Apa kau mengikutiku?” Tanyaku dengan tatapan menyelidik. Ia terdiam. Matanya
tak melihat padaku, ia melihat pada lantai apartemenku. Kuperhatikan ia
mengerjapkan matanya beberapa kali dengan bibir yang terlipat ke dalam. Mata
birunya tidak ada yang bisa menyaingi.
“I
just…” suaranya tiba-tiba terdengar. “I got jealous,”
“Why?”
“Because…”
ia menghentikan ucapannya lalu mulutnya kembali terbuka. “I love you, Faith,”
matanya bertemu dengan mataku, memohon. Sial! Tepat ketika ia menyatakan
cintanya padaku, bel apartemenku terdengar.
“Tunggu
sebentar,” pintaku padanya. Ia mengangguk, lalu aku bangkit dari sofa.
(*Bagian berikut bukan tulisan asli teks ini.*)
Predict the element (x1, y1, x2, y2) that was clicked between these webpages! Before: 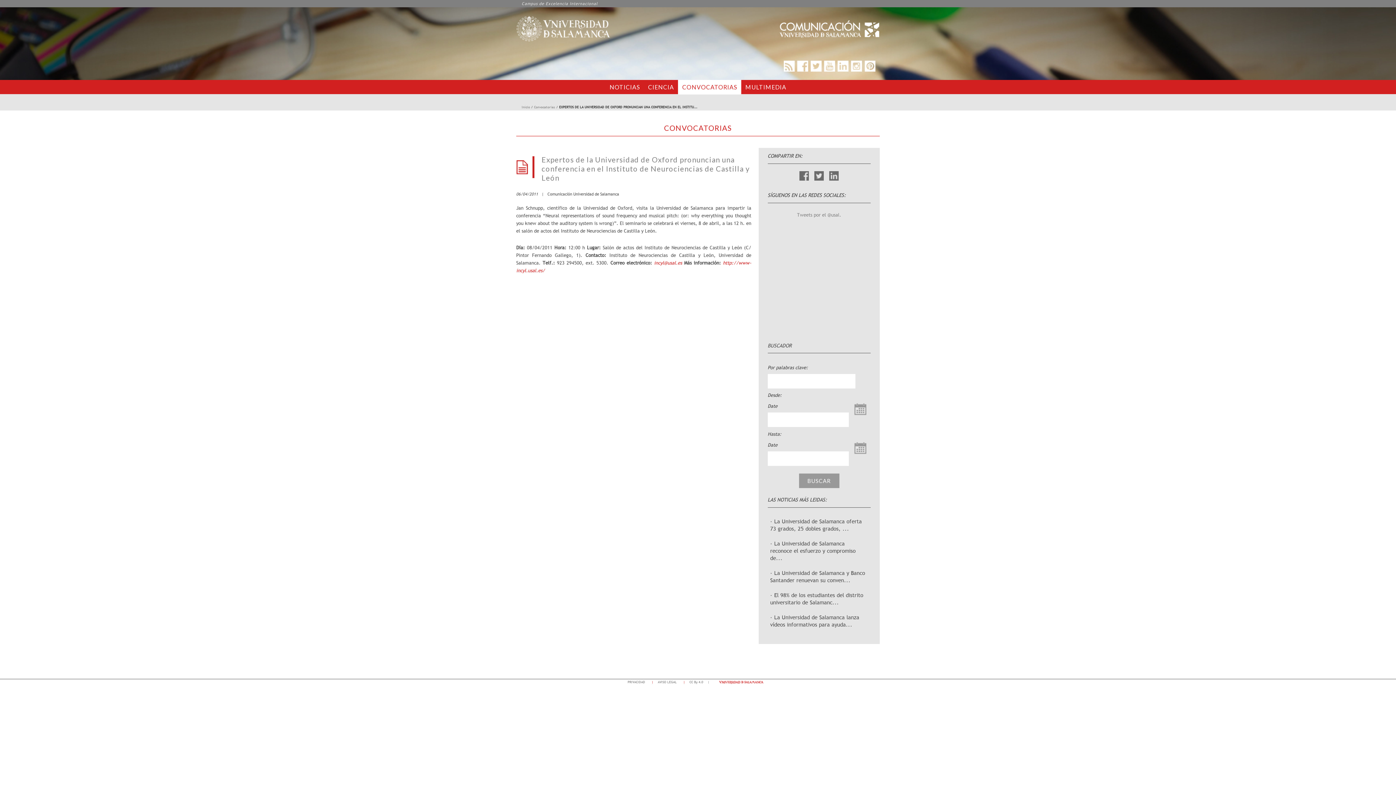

Kata-kata terakhirnya tadi benar-benar membuat seluruh tubuhku tersengat
listrik. Bagaimana bisa ia mencintaiku? Tidak mungkin. Memang, selama beberapa
bulan terakhir ini kami memiliki hubungan yang benar-benar baik. Kami sering
jalan-jalan bersama dan kencan, tapi bukan berarti aku mencintainya. Oh, aku
pasti sudah memberikannya harapan yang besar. Faith bodoh! Aku mengutuk diriku
sendiri. Tanganku membuka pintu apartemen. Tubuhku menegang, masalah baru akan
datang.
“Faith,”
suara berat Tn. Justin terdengar. Awalnya, ia memang menatapku, namun sedetik
kemudian ia melihat ke belakang pundakku. Tn. Alex. Matanya yang awalnya
berwarna cokelat biasa itu berubah menjadi cokelat gelap yang tak dapat
kujabarkan dengan kata-kata bagaimana bisa ia tiba-tiba merubah warna matanya.
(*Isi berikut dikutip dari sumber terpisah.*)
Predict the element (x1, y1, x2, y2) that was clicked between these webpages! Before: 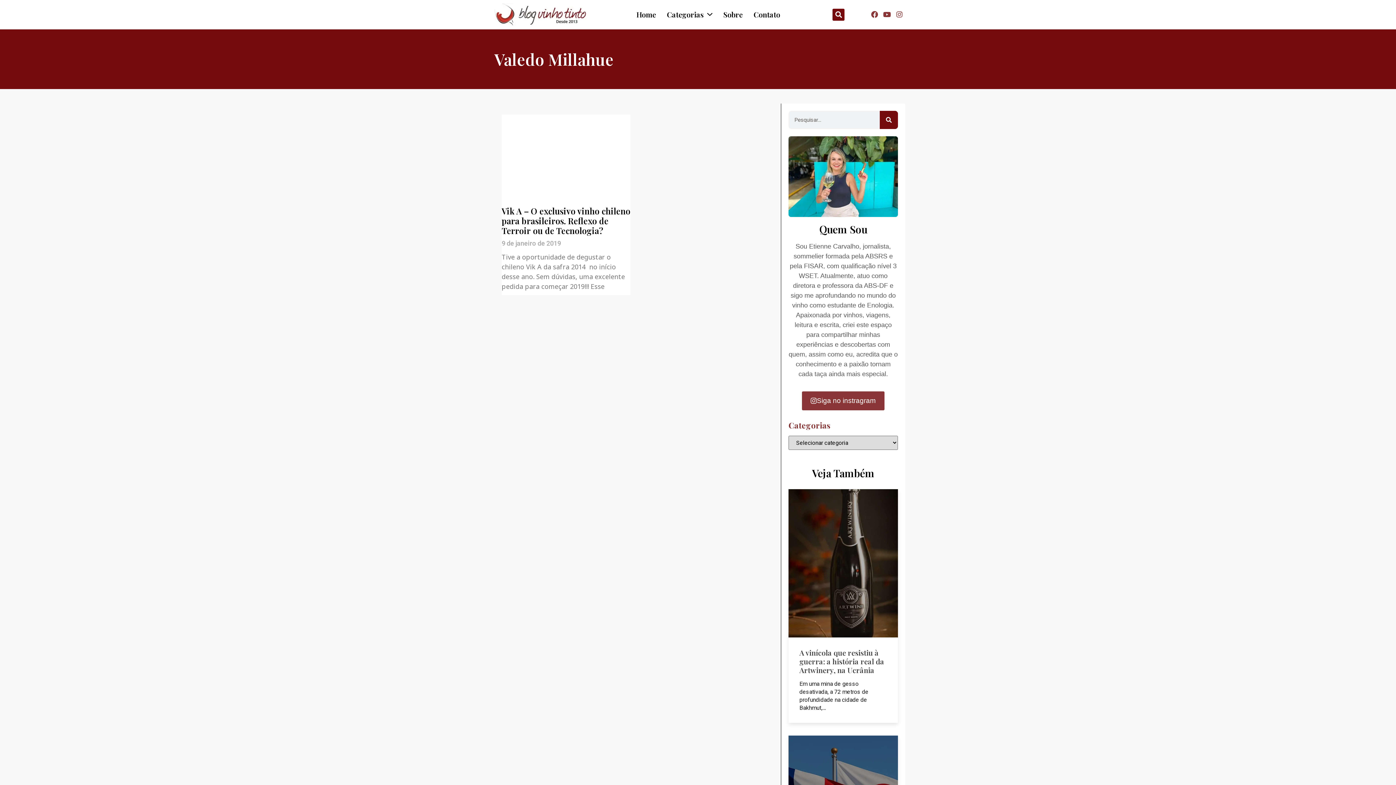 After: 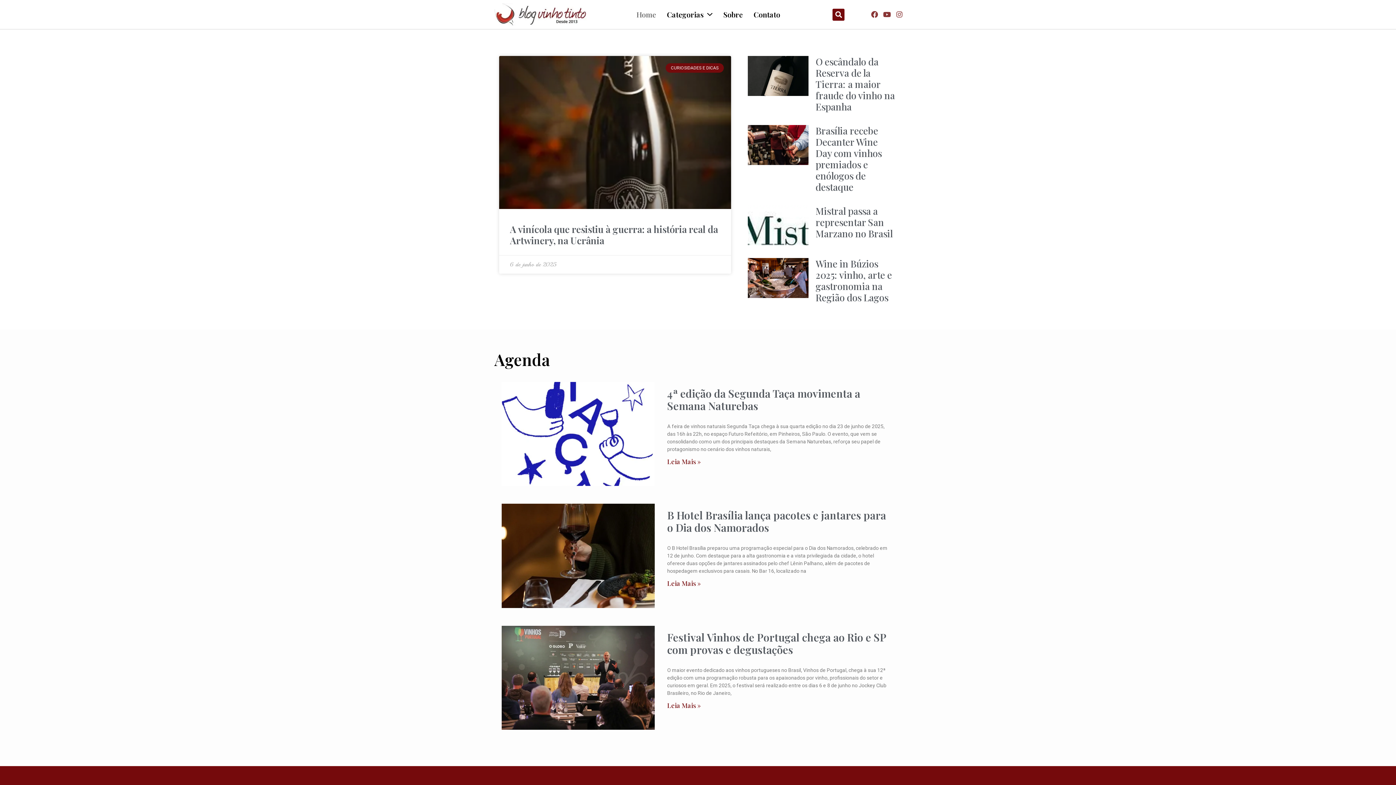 Action: bbox: (490, 2, 594, 26)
Aura jahat itu kembali merayap ke sekujur tubuhku. Matanya sayu, ia tak
berekspresi, apa dia mayat hidup? Kutelan ludahku. Matanya kembali bertemu
dengan mataku, namun kali ini ia terlihat sangat marah padaku. Apa masalahnya?
“Kau
berbohong padaku, Faith?” Tanyanya menuduh, namun ekspresinya tetap sama.
Datar. Hanya kobaran api amarahnya terpancar dari matanya. “Mengapa?”
“Aku
tidak …dia bukan kekasihku,” kugelengkan kepalaku. “Kau bisa bertanya padanya
langsung. Apa masalahmu padanya?” Tanyaku gemas, kuremas udara dan kutekuk
lututku seperti hendak berlutut ingin memohon. “Dia hanya datang untuk
membawakanku bunga,”
“Oh,
aku bukan membawakanmu bunga karena aku tahu kau membenci bunga. Aku
membawakanmu ini. Bacalah dan berbahagialah. Sampai jumpa,” ucapnya memberikan
sebuah kertas untukku. Tanganku sontak menggenggamnya ketika jari-jarinya telah
melepas kertas ini. Ia beranjak dari tempatnya menuju lift. Perhatianku tertuju
pada kertas yang kugenggam, langsung saja kubuka surat ini dan membacanya. Ini
adalah surat dari Ibuku. Kubaca dari kata pertama hingga kata terakhir.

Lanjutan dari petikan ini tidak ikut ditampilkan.